Saved data entries:
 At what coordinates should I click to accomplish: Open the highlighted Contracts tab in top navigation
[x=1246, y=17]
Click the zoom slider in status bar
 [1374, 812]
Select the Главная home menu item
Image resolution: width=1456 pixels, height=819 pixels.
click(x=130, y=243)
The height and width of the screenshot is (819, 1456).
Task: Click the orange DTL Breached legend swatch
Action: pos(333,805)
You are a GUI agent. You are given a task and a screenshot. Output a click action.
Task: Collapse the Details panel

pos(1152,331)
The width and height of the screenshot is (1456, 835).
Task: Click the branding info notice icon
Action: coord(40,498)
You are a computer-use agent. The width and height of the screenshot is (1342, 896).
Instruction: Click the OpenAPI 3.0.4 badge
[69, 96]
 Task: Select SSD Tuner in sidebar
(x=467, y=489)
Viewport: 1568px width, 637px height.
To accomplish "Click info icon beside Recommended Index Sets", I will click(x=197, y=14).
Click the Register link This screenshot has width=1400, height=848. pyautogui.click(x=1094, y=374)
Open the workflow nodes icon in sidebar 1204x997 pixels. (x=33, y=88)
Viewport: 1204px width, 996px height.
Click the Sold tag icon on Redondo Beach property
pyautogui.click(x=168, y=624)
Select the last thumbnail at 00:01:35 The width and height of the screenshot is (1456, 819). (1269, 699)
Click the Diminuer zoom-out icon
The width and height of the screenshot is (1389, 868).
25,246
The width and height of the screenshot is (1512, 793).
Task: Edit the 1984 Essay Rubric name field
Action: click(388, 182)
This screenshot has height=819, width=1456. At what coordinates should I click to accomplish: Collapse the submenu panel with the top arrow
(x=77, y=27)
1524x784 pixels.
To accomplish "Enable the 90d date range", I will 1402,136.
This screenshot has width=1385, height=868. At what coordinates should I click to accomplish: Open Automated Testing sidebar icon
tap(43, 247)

▶ _Task_
Only the lines from the one containing "1524x784 pixels." through the last line of the records should appear, each written out exactly.

▶ _Exercise response_
1524x784 pixels.
To accomplish "Enable the 90d date range", I will 1402,136.
This screenshot has width=1385, height=868. At what coordinates should I click to accomplish: Open Automated Testing sidebar icon
tap(43, 247)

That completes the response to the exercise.